Correction in text in Results Section [In the published article, we identified a typographical error in the text. The article refers to "Figure 9I," but the correct reference should be "Figure 8I.]. A correction has been made to the section [Results]: "The CDs were mixed with plasmid DNA containing the GFP reporter gene and incubated at 37°C for 30 min to facilitate binding. Subsequently, the protoplasts were cultured with the CDs-plasmid DNA complex for 24 h in a dark environment at room temperature.
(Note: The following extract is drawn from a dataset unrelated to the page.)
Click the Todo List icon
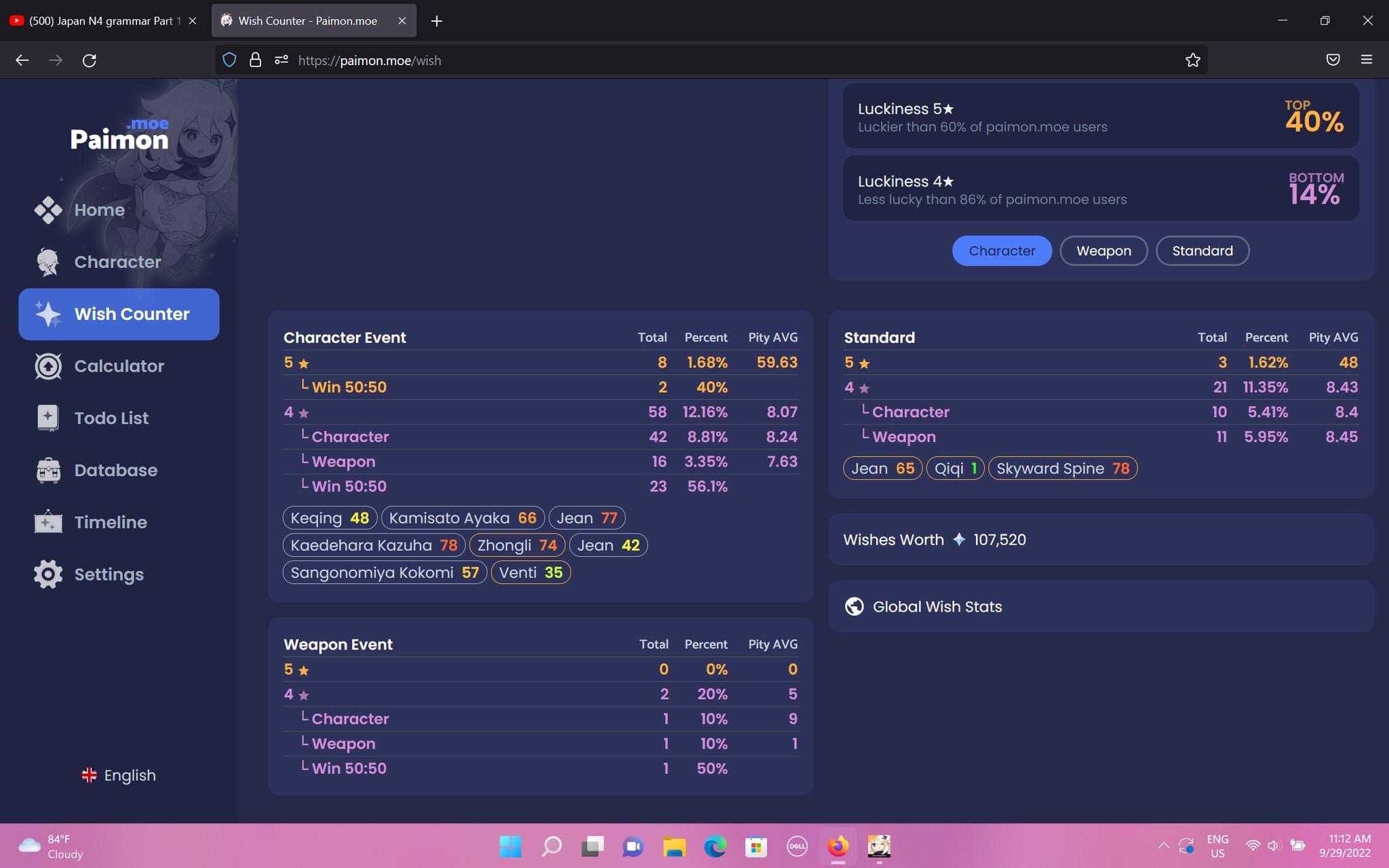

Confocal microscopy analysis following the incubation period showed that the CDs-plasmid DNA conjugate had penetrated the protoplasts and chloroplast membranes, localizing within the chloroplasts (Figure 8G). This was confirmed by monitoring the autofluorescence of chlorophyll and the combined image of GFP expression and chlorophyll autofluorescence, which exhibited the complete colocalization of GFP and the chloroplasts (Figure 8H). Absence of transient expression of GFP fusion proteins was noticed in the isolated soybean protoplasts and chloroplasts following incubation with the solution containing plasmid DNA alone (Figure 8F). The expression of the reporter gene was quantified by measuring mean fluorescence intensity following plasmid delivery with CDs as a carrier and without a carrier. In protoplasts, the mean fluorescence intensity of GFP was 83.9 ± 5.03, whereas no GFP expression was detected in the control condition where no carrier was used (Figure 8I)."